--- EXERCISE BRIEF ---
Print the lines of the entries below from the one with "At what coordinates should I click to accomplish: Collapse" through the final line, exactly as they appear. The pictures are not part of the copy.

# # # #

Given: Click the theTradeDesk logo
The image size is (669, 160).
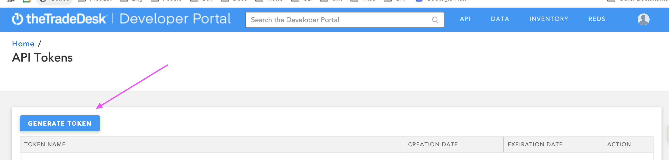Looking at the screenshot, I should [60, 19].
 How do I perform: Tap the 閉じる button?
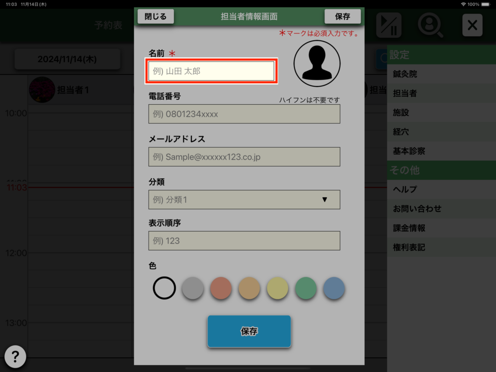click(155, 16)
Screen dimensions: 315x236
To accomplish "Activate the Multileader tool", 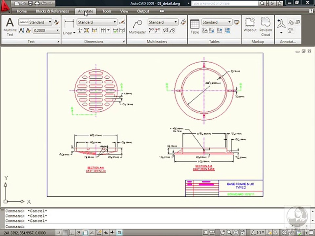I will [x=137, y=27].
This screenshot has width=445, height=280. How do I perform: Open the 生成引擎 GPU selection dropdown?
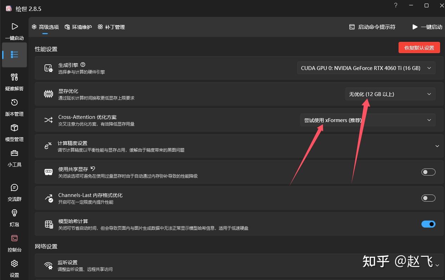tap(366, 68)
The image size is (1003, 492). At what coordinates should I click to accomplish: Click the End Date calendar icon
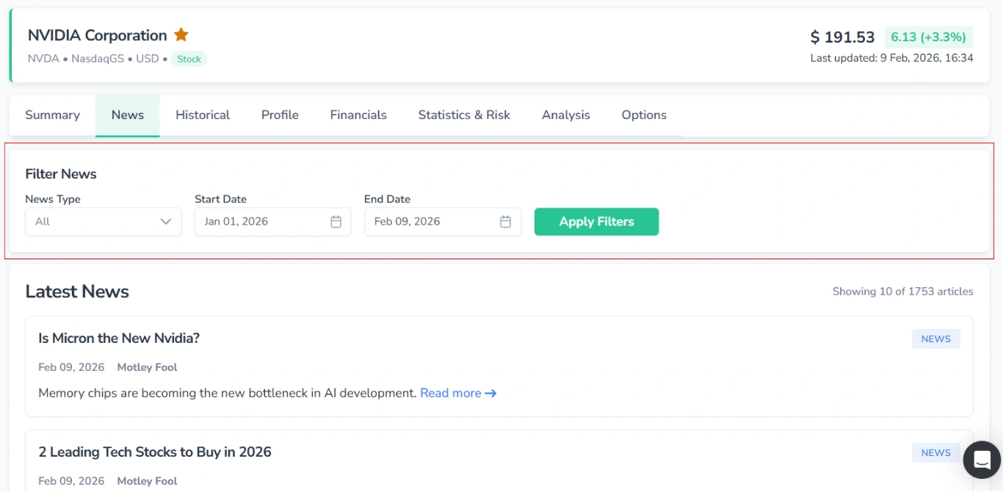(505, 222)
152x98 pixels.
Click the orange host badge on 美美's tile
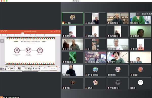63,23
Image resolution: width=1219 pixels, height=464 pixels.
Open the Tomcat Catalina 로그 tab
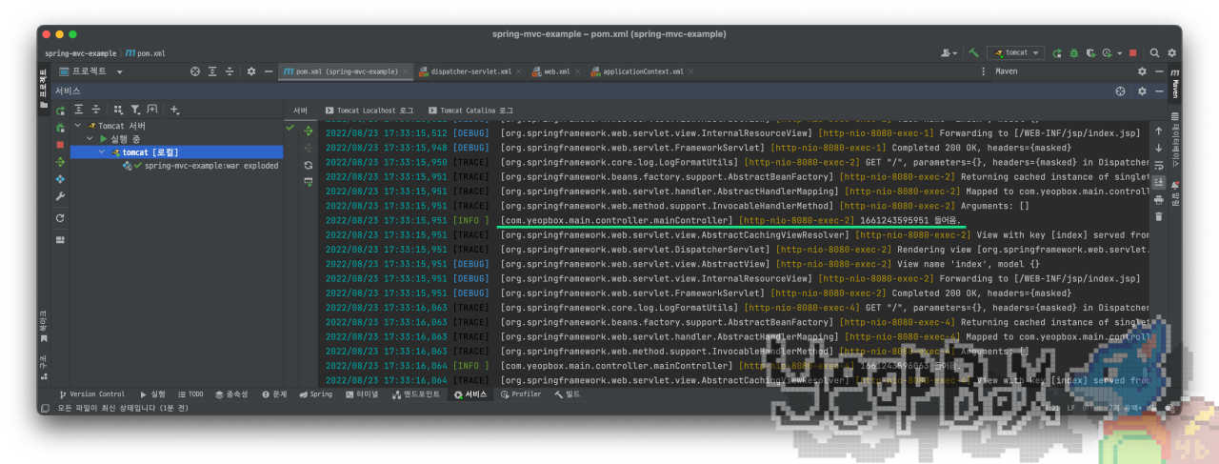pos(470,111)
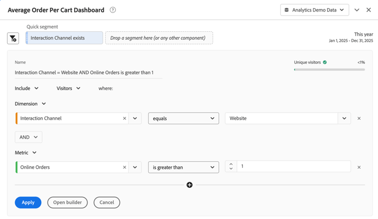Image resolution: width=378 pixels, height=219 pixels.
Task: Add a new rule with plus icon
Action: coord(190,185)
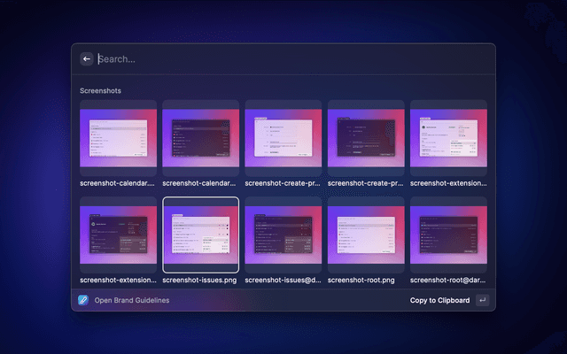The image size is (567, 354).
Task: Click the back arrow button
Action: pyautogui.click(x=87, y=59)
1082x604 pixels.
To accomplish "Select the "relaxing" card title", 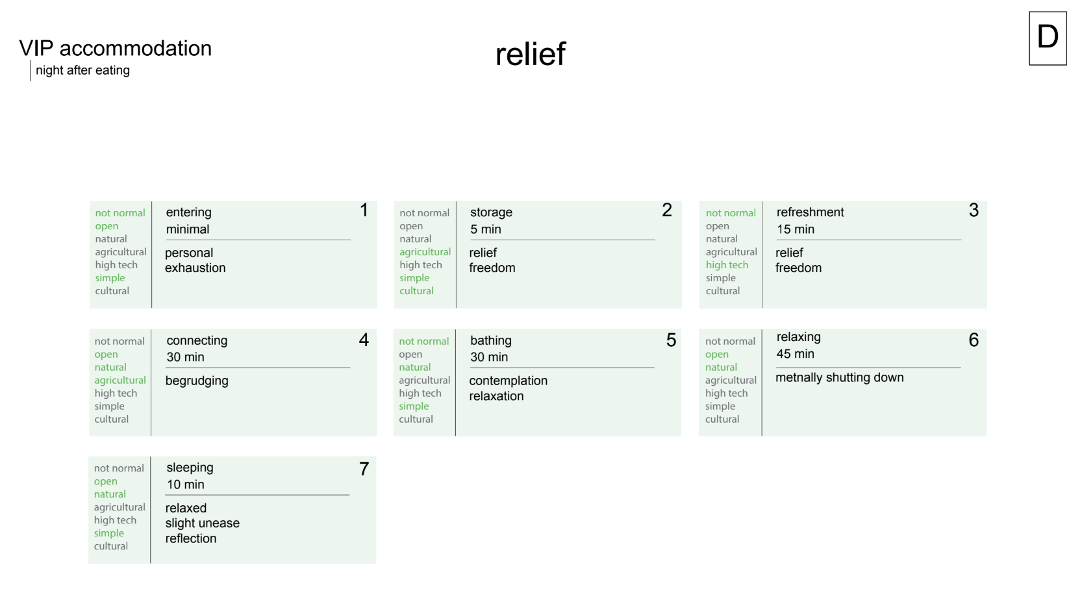I will (798, 337).
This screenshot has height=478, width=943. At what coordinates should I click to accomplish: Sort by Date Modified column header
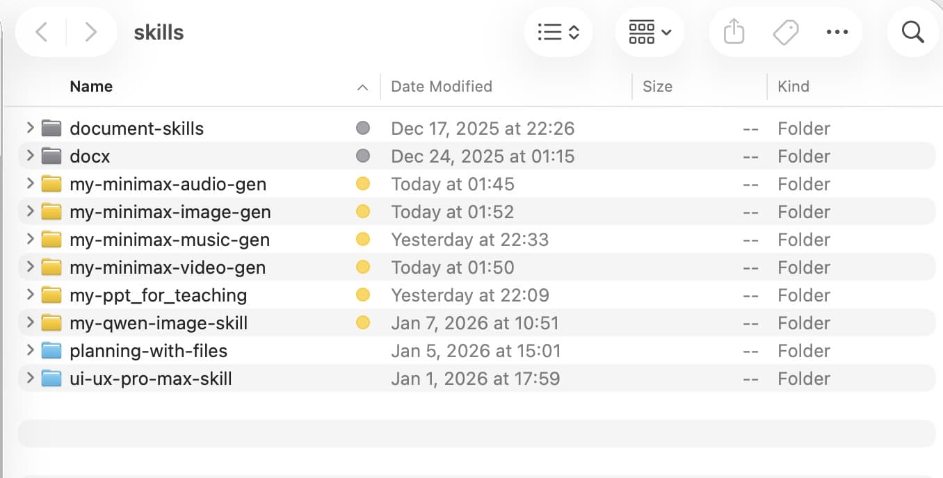coord(441,87)
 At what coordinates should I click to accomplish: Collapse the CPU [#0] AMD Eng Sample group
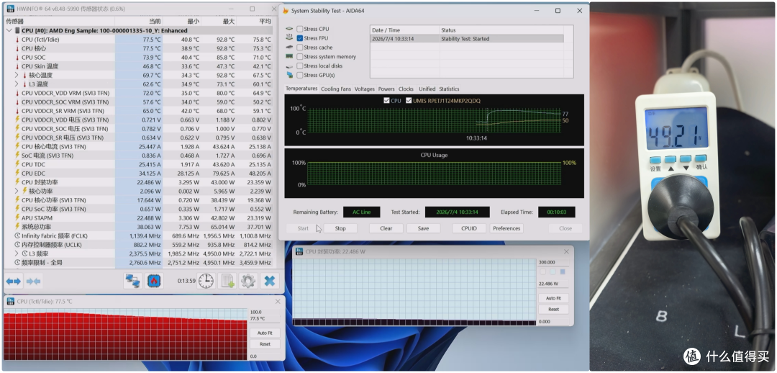(9, 30)
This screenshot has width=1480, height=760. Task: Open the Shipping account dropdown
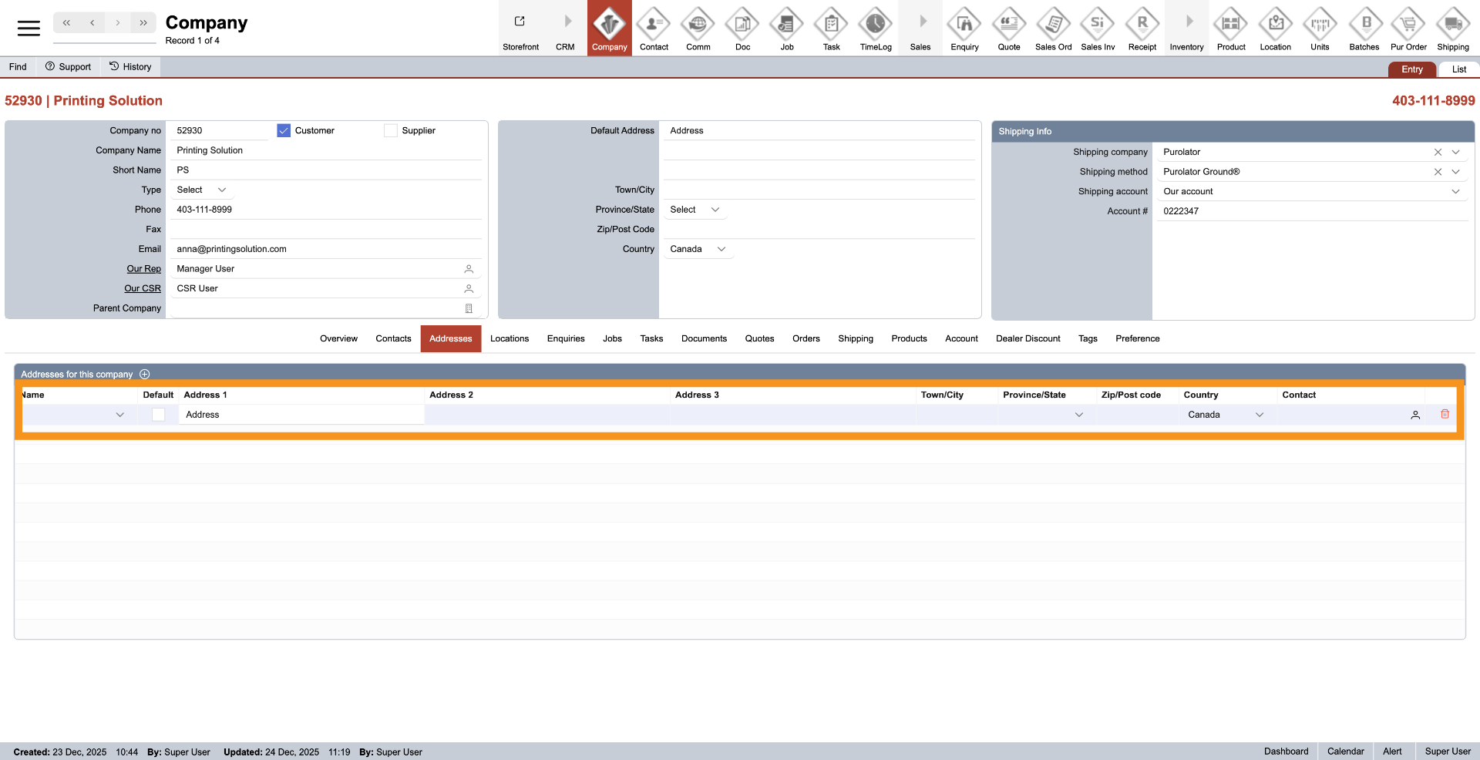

# # # #

--- FINISHED TASK ---
 At what coordinates should I click to accomplish: Collapse the CPU [#0] AMD Eng Sample group
(9, 30)
This screenshot has width=1480, height=760. Task: Open the Shipping account dropdown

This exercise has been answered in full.